Group generic alerts
Wouldn’t it be easier to establish a generic alert for all your production routers? So any router whose connection is interrupted immediately alerts you via email? Sound good? And what if you incorporate new routers and you don’t have to bother about configuring new alerts? Read on for the skinny….
Generic cluster alerts
The same concept can be applied to many situations, e.g. a dynamic cluster of web services, which alerts you when any node is overloaded, doesn’t matter which one.
But that’s not all! You can also establish alert combination logic, meaning you get a heads up when, for example, two critical events happen simultaneously or contiguously. Or when various critical latency events appear at the same time, or almost.
All is possible thanks to event correlation alerts, whose trigger conditions aren’t like the usual Pandora FMS alerts which do, in their case, have to be defined 1:1.
Let’s go into a little more depth in the article proper.
Firstly, let’s get reacquainted with our old amigo, the events console, whose task is to provide an intuitive, visual display of the latest goings-on on your monitoring system.
Whether it’s changes in status, new agent creation, or alert triggering, new circumstances are reflected on the events console.
Events contain detailed information about whatever it was that generated the event, such as: the element in question (agent, alert, module…), the exact moment the incident was produced (date, time, hour, minute…), the criticalness or severity of the event, and furthermore allows you to access the history, graphs and all information associated with the element that triggered the event.
Apart from containing information, events allow you to interact with both systems and your operations group, or others, via comments:
There’s also a little something we like to call manual remote actions, which can be carried out on events, like assigning or changing an owner, modifying a status or pinging a host to check it is mounted. These options cam be extended and customized to integrate them with other apps.
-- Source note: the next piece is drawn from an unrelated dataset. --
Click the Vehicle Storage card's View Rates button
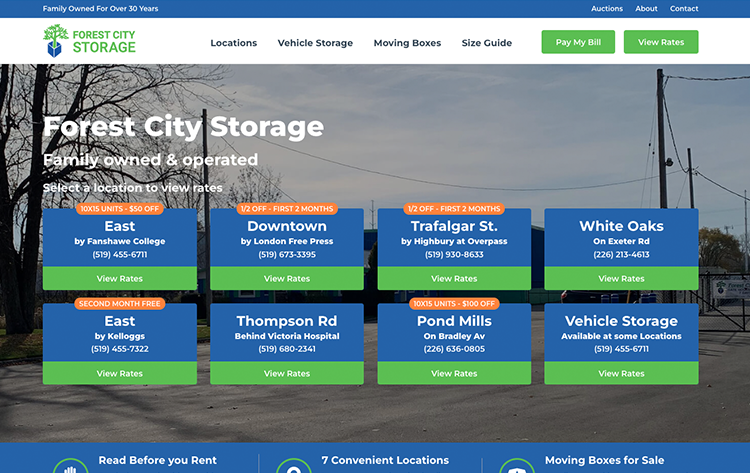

The events console displays all the information sysadmins dream of, and more, as you can see and believe. Now let’s move on to take a look at how to work with an event correlation and alerts system.
Event correlation alerts operation overview
Events-based alerts, consisting of automatically executing a series of actions in function of a conjunction of rules applied to generated events.
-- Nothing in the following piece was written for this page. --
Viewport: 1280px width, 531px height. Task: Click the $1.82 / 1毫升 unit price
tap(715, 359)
Standard Pandora FMS alerts are individually associated to modules and define the triggering conditions, which usually take into account the module status or the data they themselves collect. The procedure is different in the case of event correlation alerts.
Alert triggering is carried out based on a series of filters, or configurable rules. Using these filters it’s possible to choose what kind of event you want to trigger the alert, find out which agent generated the event or even the textual content.
The fields selected when you set your filters are compared with events that are generated and, if coincidences are found, an alert will be triggered. For example, if you create a filter to warn you about any critical event on “Host Alive” modules, you effectively create an alert for an outage on any system.
You can use different filters with various options for the same alert, meaning that a range of events can trigger an alert, allowing full correlation between events and alerts, useful in cases where you want a specific alert for simultaneous or repeated fails, e.g., if a system crashes several times a day, or various cluster nodes display critical failage during a specified window.
Furthermore, the event alerts system is handy for warning of inventory changes, unauthorized hardware modifications or non-aligned software installations.
Creating events-based alerts is uncomplicated and allows for great flexibility, like regular alerts. To create, access the event alerts section, and click Create to fill out a field similar to the regular alerts templates.
Indicate the parameters (alert name, default action, alert time range) on the first form. You can restrict the alert to weekdays, 9 to 5, whatever works:
Obey the wizard while it walks you through and you’ll see your alerts list, as and how you’ve set it up:
Next, define the filters that will trigger the alert by clicking: E.g., you want an alert to trigger when a “Network traffic” module reads warning:
There is a way to stretch the event alerts system even further, by creating automated script-based events with API or CLI, to help with unknown unknowns, such as event creation based on TRAPS SNMP, SMS text content events, or Telegram messaging, and third-party integration developments.